Students in the Humanities, Communication and Media Studies can now take courses with a strong Cultural Studies outlook in film, visual culture, popular culture, multimedia, and the history of media.

However, students are now starting to choose between two different Cultural Studies streams: an Arts focused stream based in the Humanities which emphasises text and critical theory, and a Communication and Media stream emphasising practical, vocational, contextual and institutional aspects of culture, especially as a set of productive media.

An interesting development has been the gendering of Cultural Studies at CQU. Because Cultural Studies courses in Communication and Media have been linked to multimedia and computer skills courses, they are now dominated by male students, whereas Cultural Studies in the Arts mode caters mainly for female students undertaking an Arts degree or training in teacher education.

Cultural Studies has expanded at CQU over the last decade. From an almost non-existent beginning, Cultural Studies is now seen as a leader-discipline in both the Humanities and Communication areas. However, Cultural Studies is currently undergoing something of a transformation. More and more academics trained in media and multimedia are being hired in the Communication area to cater for large enrolments in the skills based communication and multimedia courses. As media studies, Cultural Studies risks loosing touch with its critical and analytical base, becoming instead a training discipline in vocational outcomes. This is clearly driven by market imperatives and the shift from education to training in the university curriculum. This is not so much the case with Cultural Studies in the Humanities at CQU, which continues to offer courses in the critical and analytical mode.

Postgraduate enrolment in Cultural Studies is strong, with students undertaking research in a wide range of areas, including popular and documentary film, television, music, media, gender and cultural historical studies.

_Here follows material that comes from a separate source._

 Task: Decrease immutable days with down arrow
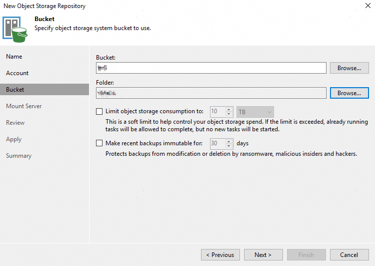[x=230, y=146]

As for the future, Cultural Studies at CQU will continue so long as it retains a critical, theoretical and analytical framework. Without this, Cultural Studies will inevitably drift into full blown vocationalism, making it indistinguishable from a training discipline. Students will no longer be taught to think critically, politically and ethically (to reflect on the real) but trained to work functionally within a simulated work context (to prepare for the real). This vocationalisation of Cultural Studies, foreshadowed by the policy movement of the 1990s (which was, in turn, inspired by a particular reading of Foucault) needs to be tempered with a 'return' to critical studies through a boosting of the Humanities and its role in educating, as opposed to training students.

– Warwick Mules

Melbourne University

The Cultural Studies Program at the University of Melbourne was initiated in 1994 as an interdepartmental program of the Faculty of Arts that is anchored in and administered by the Department of English. It has developed over the past eight years as one of the Faculty’s most popular programs with a current enrolment in excess of 2000 undergraduate students across a curriculum of some 30 core and optional subjects. In 1996, MA and PhD research degrees in Cultural Studies were added to the Program and we presently have about 40 higher degree candidates.

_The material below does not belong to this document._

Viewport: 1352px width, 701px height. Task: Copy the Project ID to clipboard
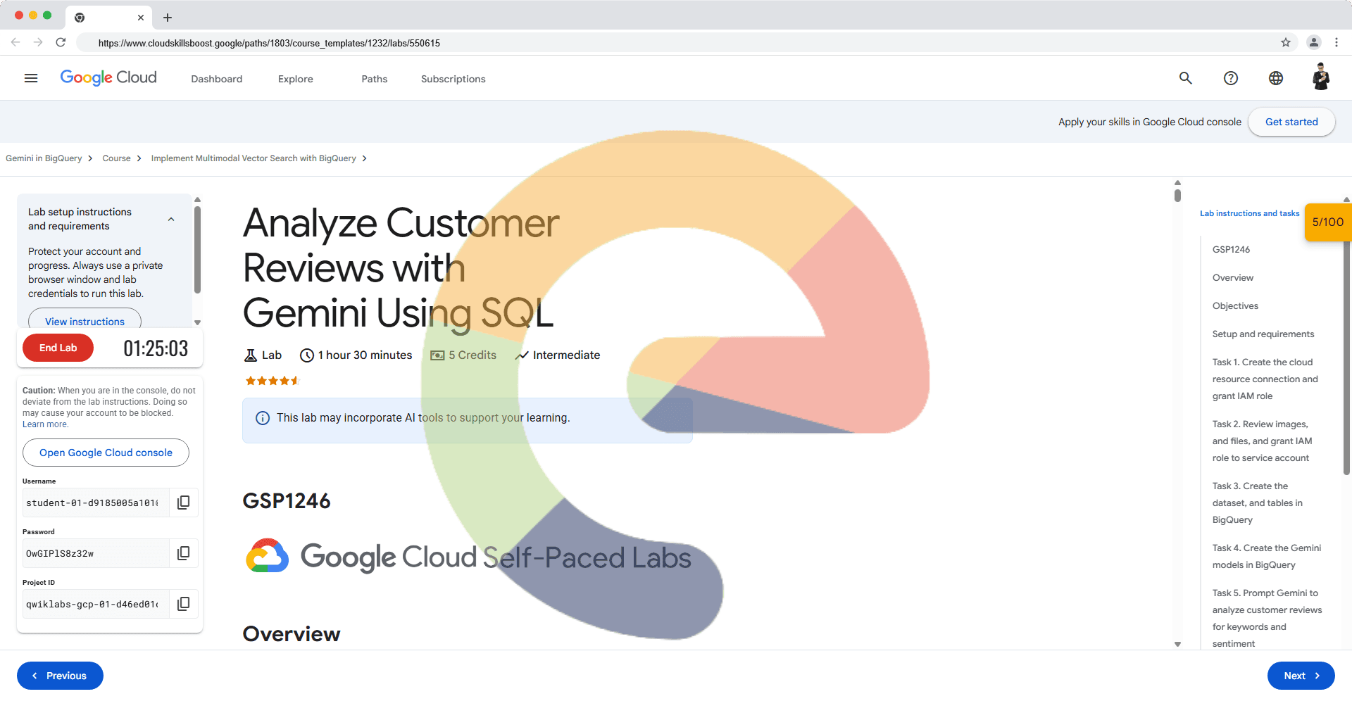click(183, 604)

In spite of—or in part, perhaps, because of—its success, the Program has experienced its share of problems. Some of these are structural and arise because of the rather unique organization of the Program. Today the Program has four full-time teaching staff that convene the majority of its core curricula but, with student numbers increasing at an average annual rate of 15-20%, the Program is substantially overstretched. In the absence of immediate funding increases, we have recently been forced to rationalize our syllabus and scale back subject offerings. In 2002, for example, to alleviate budget pressures, we cancelled three sessionally-staffed subjects and we are presently moving to change the status of our ‘anchor’ subject, “Contemporary Cultural Studies” from compulsory to optional in an effort to free up staffing arrangements. To minimize the negative impact of these contractions, we have endeavoured to ensure syllabus diversity by alternating subjects biennially and increasing our cross-listed subjects from other departments.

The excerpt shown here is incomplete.